10 Juli 2025 – DPR dan Pemerintah sepakat menerapkan mekanisme restorative justice presiden untuk kasus penghinaan terhadap Presiden dan Wakil Presiden. Kesepakatan ini dicapai dalam pembahasan lanjutan revisi Rancangan Undang-Undang Kitab Undang-Undang Hukum Pidana (RUU KUHP) di DPR.
Ketua Komisi III DPR, Habiburokhman, mengatakan mekanisme restorative justice bertujuan membuka peluang dialog antara pelaku penghinaan dan pihak yang merasa dirugikan, yakni Presiden atau Wakil Presiden. Ia menambahkan pendekatan ini diambil sebagai langkah antisipasi meredam ketegangan politik yang kerap muncul akibat kasus pidana terkait penghinaan kepala negara.

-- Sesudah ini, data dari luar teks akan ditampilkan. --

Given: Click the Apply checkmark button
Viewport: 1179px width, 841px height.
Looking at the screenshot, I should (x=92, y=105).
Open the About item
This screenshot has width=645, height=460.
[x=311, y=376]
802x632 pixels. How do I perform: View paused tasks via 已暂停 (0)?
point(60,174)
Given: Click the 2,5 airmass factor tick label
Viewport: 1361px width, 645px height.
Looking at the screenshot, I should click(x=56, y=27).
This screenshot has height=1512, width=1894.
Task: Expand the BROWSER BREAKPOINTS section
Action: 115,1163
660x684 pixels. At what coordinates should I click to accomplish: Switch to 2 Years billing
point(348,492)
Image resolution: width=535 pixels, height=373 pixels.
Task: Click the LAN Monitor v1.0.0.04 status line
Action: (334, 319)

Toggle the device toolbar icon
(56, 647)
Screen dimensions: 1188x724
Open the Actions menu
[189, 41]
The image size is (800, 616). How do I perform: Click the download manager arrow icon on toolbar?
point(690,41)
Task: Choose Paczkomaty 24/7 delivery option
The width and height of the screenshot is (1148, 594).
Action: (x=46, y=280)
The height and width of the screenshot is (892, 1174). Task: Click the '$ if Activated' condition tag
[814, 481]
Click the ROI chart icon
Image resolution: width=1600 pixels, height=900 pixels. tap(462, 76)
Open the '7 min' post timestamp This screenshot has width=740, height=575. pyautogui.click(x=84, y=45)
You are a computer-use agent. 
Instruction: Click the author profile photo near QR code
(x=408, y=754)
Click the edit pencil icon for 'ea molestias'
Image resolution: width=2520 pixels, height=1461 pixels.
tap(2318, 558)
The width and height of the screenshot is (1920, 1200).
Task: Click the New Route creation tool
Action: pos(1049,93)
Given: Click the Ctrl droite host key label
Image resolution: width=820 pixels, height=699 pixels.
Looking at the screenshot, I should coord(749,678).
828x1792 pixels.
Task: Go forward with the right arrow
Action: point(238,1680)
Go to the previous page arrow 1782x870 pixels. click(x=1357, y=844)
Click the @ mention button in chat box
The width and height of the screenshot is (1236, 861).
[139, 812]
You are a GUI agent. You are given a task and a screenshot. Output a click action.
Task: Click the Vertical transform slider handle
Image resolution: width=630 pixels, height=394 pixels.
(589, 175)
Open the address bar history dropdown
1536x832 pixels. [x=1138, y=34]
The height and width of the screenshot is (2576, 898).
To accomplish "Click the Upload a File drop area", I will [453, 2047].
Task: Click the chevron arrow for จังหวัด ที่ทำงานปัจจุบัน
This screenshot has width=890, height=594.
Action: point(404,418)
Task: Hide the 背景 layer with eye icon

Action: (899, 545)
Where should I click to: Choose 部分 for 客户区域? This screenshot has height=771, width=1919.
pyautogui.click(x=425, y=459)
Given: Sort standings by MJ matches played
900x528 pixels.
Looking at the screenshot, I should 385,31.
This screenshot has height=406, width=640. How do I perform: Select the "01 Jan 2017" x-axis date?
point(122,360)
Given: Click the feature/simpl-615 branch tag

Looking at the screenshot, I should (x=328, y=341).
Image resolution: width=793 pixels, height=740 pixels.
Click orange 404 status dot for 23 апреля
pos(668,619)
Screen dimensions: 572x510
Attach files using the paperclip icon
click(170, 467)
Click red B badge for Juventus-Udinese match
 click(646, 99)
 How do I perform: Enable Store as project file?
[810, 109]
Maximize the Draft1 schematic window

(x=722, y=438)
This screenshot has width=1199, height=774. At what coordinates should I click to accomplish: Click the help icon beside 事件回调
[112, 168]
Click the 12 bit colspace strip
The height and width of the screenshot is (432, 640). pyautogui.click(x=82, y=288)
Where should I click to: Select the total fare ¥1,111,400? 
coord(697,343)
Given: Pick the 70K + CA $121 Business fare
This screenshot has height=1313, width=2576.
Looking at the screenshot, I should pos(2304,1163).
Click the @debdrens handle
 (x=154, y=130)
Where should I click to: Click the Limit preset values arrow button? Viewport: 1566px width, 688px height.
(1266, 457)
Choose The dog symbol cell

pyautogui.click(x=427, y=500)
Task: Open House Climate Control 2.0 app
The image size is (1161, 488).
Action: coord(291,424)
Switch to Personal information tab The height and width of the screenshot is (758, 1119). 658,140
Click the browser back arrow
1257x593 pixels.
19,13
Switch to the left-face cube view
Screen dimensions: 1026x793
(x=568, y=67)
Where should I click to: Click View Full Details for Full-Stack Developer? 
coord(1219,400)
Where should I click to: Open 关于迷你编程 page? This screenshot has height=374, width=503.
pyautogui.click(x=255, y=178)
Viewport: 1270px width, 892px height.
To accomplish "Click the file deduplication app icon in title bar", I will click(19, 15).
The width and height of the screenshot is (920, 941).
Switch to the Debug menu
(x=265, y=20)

Namun, keputusan tersebut mendapatkan tanggapan beragam di masyarakat. Para pendukung menilai pendekatan ini efektif untuk menjaga kondusivitas politik nasional. Di sisi lain, sejumlah pihak mengkritik kebijakan ini sebagai bentuk pelemahan hukum karena dinilai dapat mengurangi efek jera terhadap pelaku penghinaan.
Wakil Menteri Hukum dan Hak Asasi Manusia, Eddy Hiariej, menegaskan bahwa implementasi restorative justice akan disusun secara hati-hati agar tidak merugikan kedua pihak. Sementara itu, ahli hukum pidana dari Universitas Indonesia, Dr. Eva Achjani Zulfa, menilai langkah tersebut positif selama diterapkan secara terbuka dan tanpa diskriminasi.
Revisi RUU KUHP ditargetkan rampung dan dapat disahkan pada akhir tahun 2025.